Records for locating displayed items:
::::::::
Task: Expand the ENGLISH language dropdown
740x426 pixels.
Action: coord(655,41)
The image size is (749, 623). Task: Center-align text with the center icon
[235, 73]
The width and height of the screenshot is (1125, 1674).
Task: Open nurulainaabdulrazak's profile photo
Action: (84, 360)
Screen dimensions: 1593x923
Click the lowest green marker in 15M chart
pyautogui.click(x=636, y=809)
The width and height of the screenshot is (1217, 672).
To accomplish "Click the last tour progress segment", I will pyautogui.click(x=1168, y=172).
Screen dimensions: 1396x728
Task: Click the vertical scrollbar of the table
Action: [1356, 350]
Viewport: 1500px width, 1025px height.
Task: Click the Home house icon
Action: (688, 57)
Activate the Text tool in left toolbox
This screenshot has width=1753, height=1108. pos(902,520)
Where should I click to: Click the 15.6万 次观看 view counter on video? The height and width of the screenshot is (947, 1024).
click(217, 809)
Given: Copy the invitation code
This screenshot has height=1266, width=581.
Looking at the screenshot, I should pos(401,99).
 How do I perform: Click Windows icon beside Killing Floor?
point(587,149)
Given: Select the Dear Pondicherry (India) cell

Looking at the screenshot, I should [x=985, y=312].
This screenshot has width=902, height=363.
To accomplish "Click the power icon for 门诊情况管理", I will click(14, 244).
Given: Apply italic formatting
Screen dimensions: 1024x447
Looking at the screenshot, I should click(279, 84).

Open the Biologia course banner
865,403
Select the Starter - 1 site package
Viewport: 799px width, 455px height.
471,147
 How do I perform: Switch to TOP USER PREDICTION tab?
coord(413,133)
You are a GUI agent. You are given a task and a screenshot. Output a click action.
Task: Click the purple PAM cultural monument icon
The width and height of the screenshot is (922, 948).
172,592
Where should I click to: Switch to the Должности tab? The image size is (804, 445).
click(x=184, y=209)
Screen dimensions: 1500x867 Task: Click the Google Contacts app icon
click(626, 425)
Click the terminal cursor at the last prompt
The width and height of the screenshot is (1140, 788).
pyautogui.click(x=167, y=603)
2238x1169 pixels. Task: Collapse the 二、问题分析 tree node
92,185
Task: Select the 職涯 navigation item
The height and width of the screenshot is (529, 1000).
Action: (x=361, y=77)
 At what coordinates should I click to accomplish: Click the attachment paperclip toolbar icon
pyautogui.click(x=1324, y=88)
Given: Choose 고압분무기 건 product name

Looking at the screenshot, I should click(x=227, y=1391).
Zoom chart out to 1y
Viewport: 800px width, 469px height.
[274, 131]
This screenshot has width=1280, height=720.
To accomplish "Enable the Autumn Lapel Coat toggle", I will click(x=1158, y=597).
::::::::
Exercise brief:
Rewrite the records above, replacing "invitation code" with "referral code" and changing nothing else.

Result:
Task: Expand the ENGLISH language dropdown
740x426 pixels.
Action: coord(655,41)
The image size is (749, 623). Task: Center-align text with the center icon
[235, 73]
The width and height of the screenshot is (1125, 1674).
Task: Open nurulainaabdulrazak's profile photo
Action: (84, 360)
Screen dimensions: 1593x923
Click the lowest green marker in 15M chart
pyautogui.click(x=636, y=809)
The width and height of the screenshot is (1217, 672).
To accomplish "Click the last tour progress segment", I will pyautogui.click(x=1168, y=172).
Screen dimensions: 1396x728
Task: Click the vertical scrollbar of the table
Action: [1356, 350]
Viewport: 1500px width, 1025px height.
Task: Click the Home house icon
Action: (688, 57)
Activate the Text tool in left toolbox
This screenshot has width=1753, height=1108. pos(902,520)
Where should I click to: Click the 15.6万 次观看 view counter on video? The height and width of the screenshot is (947, 1024).
click(217, 809)
Given: Copy the referral code
This screenshot has height=1266, width=581.
Looking at the screenshot, I should pos(401,99).
 How do I perform: Click Windows icon beside Killing Floor?
point(587,149)
Given: Select the Dear Pondicherry (India) cell

Looking at the screenshot, I should [x=985, y=312].
This screenshot has width=902, height=363.
To accomplish "Click the power icon for 门诊情况管理", I will click(14, 244).
Given: Apply italic formatting
Screen dimensions: 1024x447
Looking at the screenshot, I should click(279, 84).

Open the Biologia course banner
865,403
Select the Starter - 1 site package
Viewport: 799px width, 455px height.
471,147
 How do I perform: Switch to TOP USER PREDICTION tab?
coord(413,133)
You are a GUI agent. You are given a task and a screenshot. Output a click action.
Task: Click the purple PAM cultural monument icon
The width and height of the screenshot is (922, 948).
172,592
Where should I click to: Switch to the Должности tab? The image size is (804, 445).
click(x=184, y=209)
Screen dimensions: 1500x867 Task: Click the Google Contacts app icon
click(626, 425)
Click the terminal cursor at the last prompt
The width and height of the screenshot is (1140, 788).
pyautogui.click(x=167, y=603)
2238x1169 pixels. Task: Collapse the 二、问题分析 tree node
92,185
Task: Select the 職涯 navigation item
The height and width of the screenshot is (529, 1000).
Action: (x=361, y=77)
 At what coordinates should I click to accomplish: Click the attachment paperclip toolbar icon
pyautogui.click(x=1324, y=88)
Given: Choose 고압분무기 건 product name

Looking at the screenshot, I should click(x=227, y=1391).
Zoom chart out to 1y
Viewport: 800px width, 469px height.
[274, 131]
This screenshot has width=1280, height=720.
To accomplish "Enable the Autumn Lapel Coat toggle", I will click(x=1158, y=597).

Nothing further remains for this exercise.